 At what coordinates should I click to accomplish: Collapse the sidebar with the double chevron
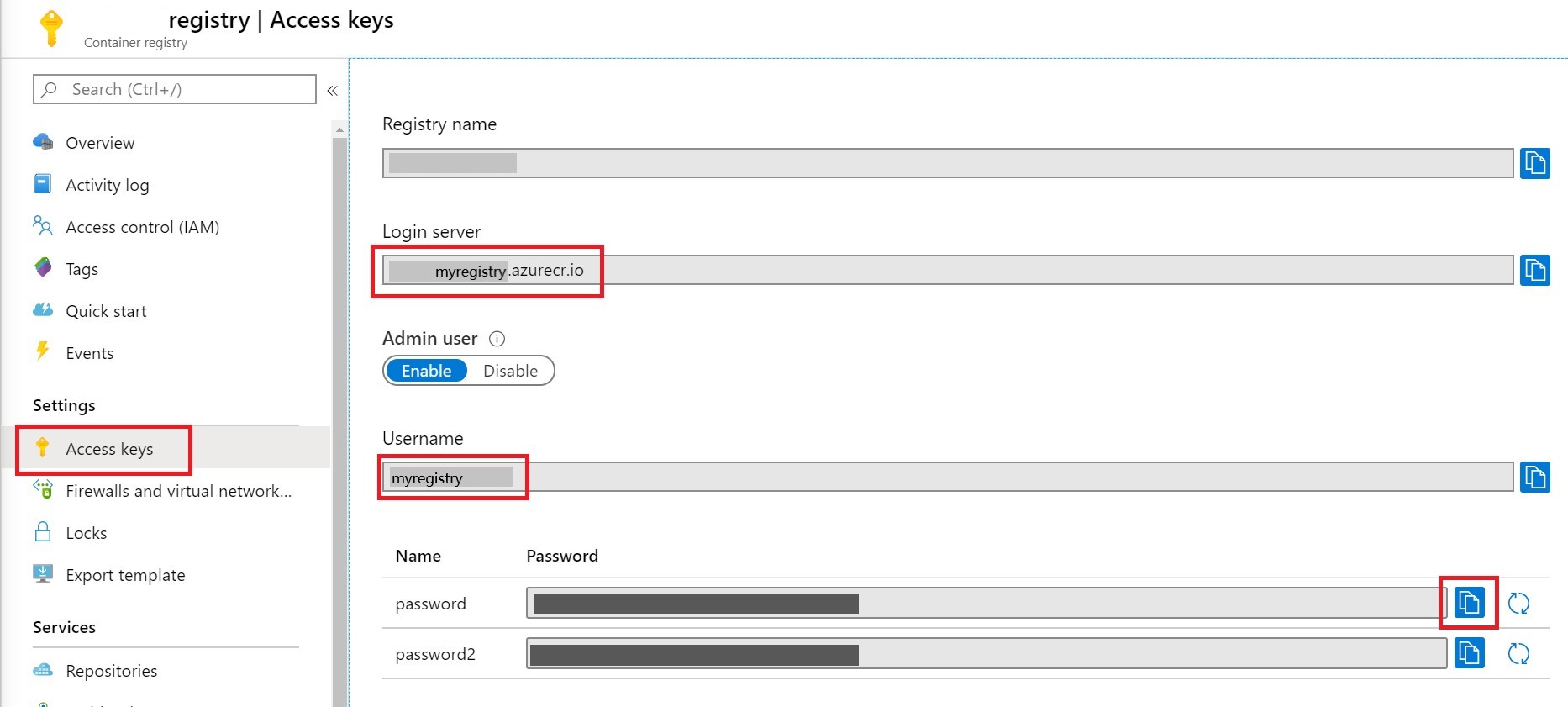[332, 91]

---

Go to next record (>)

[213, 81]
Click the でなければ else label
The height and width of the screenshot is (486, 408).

What this task involves:
The answer is the run of lines above from the line containing "Click the でなければ else label" through the line containing "The height and", copied exactly and alone.

Output for this exercise:
Click the でなければ else label
The height and width of the screenshot is (486, 408).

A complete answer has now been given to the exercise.